- _EXCERPTED TEXT_:

An example of one of these entities :
/**
* #ORM\Entity
*/
class Contact_Conference_Invitation
{
/**
* #ORM\Id
* #ORM\ManyToOne(targetEntity="Aurae\UserBundle\Entity\Contact")
*/
private $contact;
/**
* #ORM\Id
* #ORM\ManyToOne(targetEntity="Aurae\ConferenceBundle\Entity\Conference")
*/
private $conference;
/**
* #var datetime dateInvitation
*
* #ORM\Column(name="dateInvitation", type="datetime")
*/
private $dateInvitation;
//Getters and setters
}
I have tried updating my sql schema, but the tables corresponding to these entities do not appear. Is there somewhere I have to declare them (config or such)? If not, what's wrong?
Thanks a lot
Edit : I had forgotten the namespace for these class, and that's why they were omitted by Doctrine. Another case closed :) thanks for the answers!
Assumptions ...
No, you don't need to declare them anywhere else than in your Entity directory.
What's the error message you got?
I guess you added
use Doctrine\ORM\Mapping as ORM;
on the top of your classes to let them be mapped.
I tried ...
I tried to generate your entities by adding a simple Contact & Conference entities and it's working fine.
Here are the code snippets:
Contact_Conference_Invitation.php
namespace Ahsio\StackBundle\Entity;
use Doctrine\ORM\Mapping as ORM;
/**
* #ORM\Entity
*/
class Contact_Conference_Invitation
{
/**
* #ORM\Id
* #ORM\ManyToOne(targetEntity="Ahsio\StackBundle\Entity\Contact")
*/
private $contact;
/**
* #ORM\Id
* #ORM\ManyToOne(targetEntity="Ahsio\StackBundle\Entity\Conference")
*/
private $conference;
/**
* #var datetime dateInvitation
*
* #ORM\Column(name="dateInvitation", type="datetime")
*/
private $dateInvitation;
//Getters and setters
}
Contact.php
namespace Ahsio\StackBundle\Entity;
use Doctrine\ORM\Mapping as ORM;
/**
* #ORM\Entity
*/
class Contact
{
/**
* #ORM\Id
* #ORM\Column(type="integer")
* #ORM\GeneratedValue(strategy="AUTO")
*/
protected $id;
/**
* #param $id
*/
public function setId($id)
{
$this->id = $id;
}
/**
* Get id
*
* #return integer
*/
public function getId()
{
return $this->id;
}
}
Conference.php
namespace Ahsio\StackBundle\Entity;
use Doctrine\ORM\Mapping as ORM;
/**
* #ORM\Entity
*/
class Conference
{
/**
* #ORM\Id
* #ORM\Column(type="integer")
* #ORM\GeneratedValue(strategy="AUTO")
*/
protected $id;
/**
* #param $id
*/
public function setId($id)
{
$this->id = $id;
}
/**
* Get id
*
* #return integer
*/
public function getId()
{
return $this->id;
}
}
Here are the generated tables:
NB: I used a specific namespace for the entities generation to work fine, you need to change them.
Also don't forget to check that you have automapping enabled.
In your config.yml you should have
doctrine:
orm:
auto_mapping: true
Came across this question because my entities weren't generated as well, this was my issue, it could save some time to people struggling with the same issue.
I don't see the definition of your ManyToMany relation in the sample of code you provided.
As an example, here's a ManyToMany relationship I implemented for a project
Entity Project.php
/**
* #var Provider[]
*
* #ORM\ManyToMany(targetEntity="Provider", mappedBy="projects")
*/
protected $providers = null;
Entity Provider.php
/**
* #var Project[]
*
* #ORM\ManyToMany(targetEntity="Project", inversedBy="providers")
* #ORM\JoinTable(name="PROVIDER_PROJECT")
*/
protected $projects = null;
As you can see, here you define the join table for your ManyToMany relationship.
Of course those entities are specific for my particular project but you get the idea and you can adapt it easily for your needs.

- _INFORMATION PROVIDED_:
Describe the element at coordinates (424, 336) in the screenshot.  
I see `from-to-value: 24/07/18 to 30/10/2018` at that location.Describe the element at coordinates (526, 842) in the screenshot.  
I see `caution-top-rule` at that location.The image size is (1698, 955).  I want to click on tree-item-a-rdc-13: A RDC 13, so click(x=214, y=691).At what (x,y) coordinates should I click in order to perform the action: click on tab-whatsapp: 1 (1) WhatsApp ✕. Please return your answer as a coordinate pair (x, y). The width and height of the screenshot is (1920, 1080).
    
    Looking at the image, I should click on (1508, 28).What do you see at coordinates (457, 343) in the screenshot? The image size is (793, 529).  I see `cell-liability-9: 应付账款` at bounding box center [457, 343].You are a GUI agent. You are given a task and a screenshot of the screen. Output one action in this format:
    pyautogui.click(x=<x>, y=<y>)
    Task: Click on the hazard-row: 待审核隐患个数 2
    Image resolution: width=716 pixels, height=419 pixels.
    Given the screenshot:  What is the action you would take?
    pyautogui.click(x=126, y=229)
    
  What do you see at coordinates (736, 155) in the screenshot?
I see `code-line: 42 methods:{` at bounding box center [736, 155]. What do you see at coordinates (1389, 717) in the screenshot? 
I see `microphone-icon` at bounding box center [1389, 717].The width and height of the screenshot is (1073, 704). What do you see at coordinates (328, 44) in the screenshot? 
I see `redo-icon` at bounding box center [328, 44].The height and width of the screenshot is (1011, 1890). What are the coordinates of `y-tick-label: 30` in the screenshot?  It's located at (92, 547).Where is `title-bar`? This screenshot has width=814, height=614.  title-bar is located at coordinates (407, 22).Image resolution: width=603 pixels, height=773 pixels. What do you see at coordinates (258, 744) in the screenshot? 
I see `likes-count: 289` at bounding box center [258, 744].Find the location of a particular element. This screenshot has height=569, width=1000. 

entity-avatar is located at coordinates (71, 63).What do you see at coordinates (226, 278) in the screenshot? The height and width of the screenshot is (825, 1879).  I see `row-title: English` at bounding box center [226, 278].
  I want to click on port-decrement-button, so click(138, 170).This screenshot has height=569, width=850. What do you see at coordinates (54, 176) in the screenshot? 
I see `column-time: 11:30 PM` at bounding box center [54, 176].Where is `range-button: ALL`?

- _WHAT TO DO_:
#1 In the Doctrine entity thread, why did the tables for the asker's entities fail to appear after the schema update? Answer in one to three sentences.
#2 In the Doctrine entity thread, what join table name does the Provider.php annotation specify?

- _ANSWER SET_:
#1 The asker had forgotten to give these classes a namespace, so Doctrine left them out.

#2 PROVIDER_PROJECT